AVON PARK, Fla. – Nov. 17, 2020 – South Florida State College (SFSC) graduated 45 new correctional officers on Friday, Nov. 13, at the Highlands Campus in Avon Park. Recognized at the ceremony were four graduates of Class 199, 23 graduates of Class 101, and 18 graduates of Class 102.

Michael Austin, coordinator of SFSC’s Criminal Justice Academy, called the cadets to the stage and handed each new corrections officer a certificate.

Class 199 graduates who received certificates were Elizabeth Uriarte (executive officer), Caleb Doolin, Christopher J. Foreman Sr., and Destin Fox.

Class 101 graduates who received certificates were Jennifer Morrison (class leader), William Swisher (executive officer), Christopher Wilkins (first squad leader), Shanekia Jones, Bradley Smeal, Rebecca Hester, Jamelia Gunter, Michael Hansen, Andrew Foard, Raquel Earle (second squad leader), Sara Decker, Jore Stanberry, Lelandra Smith, Rute Macedo, Samantha Mendoza-Lopez (third squad leader), Bobby Guffey Jr., Earl Johnson, Shamice S. Porteous, Bryan Taylor (fourth squad leader), Albree Johnson, Carol Allison, Elizabeth Walwood, and Nicole Peana.

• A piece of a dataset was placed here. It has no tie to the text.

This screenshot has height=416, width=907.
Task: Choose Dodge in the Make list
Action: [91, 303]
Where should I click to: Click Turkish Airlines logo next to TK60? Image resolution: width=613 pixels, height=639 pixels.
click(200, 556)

Class 102 graduates who received certificates were Alisha Tuten (class leader), Blake Smith (executive officer), Mathew Sidor (guidon), Joshua Mercer (first squad leader), Teresita Ugarte, Terrance Davis, JaMar Jackson (second squad leader), Michelle Meyers, Alex Jaramillo, Hector Cintron-Colon, James Peach (third squad leader), Monique Johnson, Wesley Roberts, Alissa Durham, Gabe Greseth (fourth squad leader), Melissa Knutson, Hannah Ellis, and Dakota Stevens.

During the ceremony, special awards were presented to the graduates: from Class 199, Elizabeth Uriarte for executive officer; from Class 101, Jennifer Morrison for class leader, William Swisher for executive officer, Shamice Porteus for top academics, and Rute Macedo for top firearms scores; from Class 102, Alisha Tuten for class leader and top firearms scores, Blake Smith for executive officer, and Hannah Ellis for top academics.

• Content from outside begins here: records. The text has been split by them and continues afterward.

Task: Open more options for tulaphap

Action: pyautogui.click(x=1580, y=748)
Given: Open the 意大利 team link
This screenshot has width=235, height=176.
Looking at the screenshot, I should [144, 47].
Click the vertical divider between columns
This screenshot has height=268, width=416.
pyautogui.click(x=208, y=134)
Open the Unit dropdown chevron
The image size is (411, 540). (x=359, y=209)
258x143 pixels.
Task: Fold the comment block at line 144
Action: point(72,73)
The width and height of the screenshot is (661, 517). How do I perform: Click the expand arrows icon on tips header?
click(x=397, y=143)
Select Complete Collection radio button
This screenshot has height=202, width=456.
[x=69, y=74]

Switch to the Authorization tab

To commemorate Veterans Day and the 245th birthday of the U.S. Marine Corps, guest speaker Major Ryan Thomas of the Hardee Correctional Institution, opened his presentation with a special recognition of those in the audience who served in the armed services. He then offered the graduates words of wisdom: “Everyone leaves behind a legacy, but only a few leave behind a legacy that is worth talking about. A legacy is the story of someone’s life, the things that they did, the places they went, the goals they accomplished, and their failures. Legacies are pathways that guide people in making decisions about what to do and what not to do. Legacies can be positive or negative. Dr. Martin Luther King Jr. left behind his legacy for positivity and selfless service. Whereas, Adolf Hitler left behind his legacy of negativity and destruction. Both are equally important in serving as examples for the future. Leaving behind a legacy is important no matter who you are. I want to challenge each and every one of you today to leave behind the best legacy you can—a positive path for the coming officers to follow. How will you be remembered? What will your legacy or story say about you?”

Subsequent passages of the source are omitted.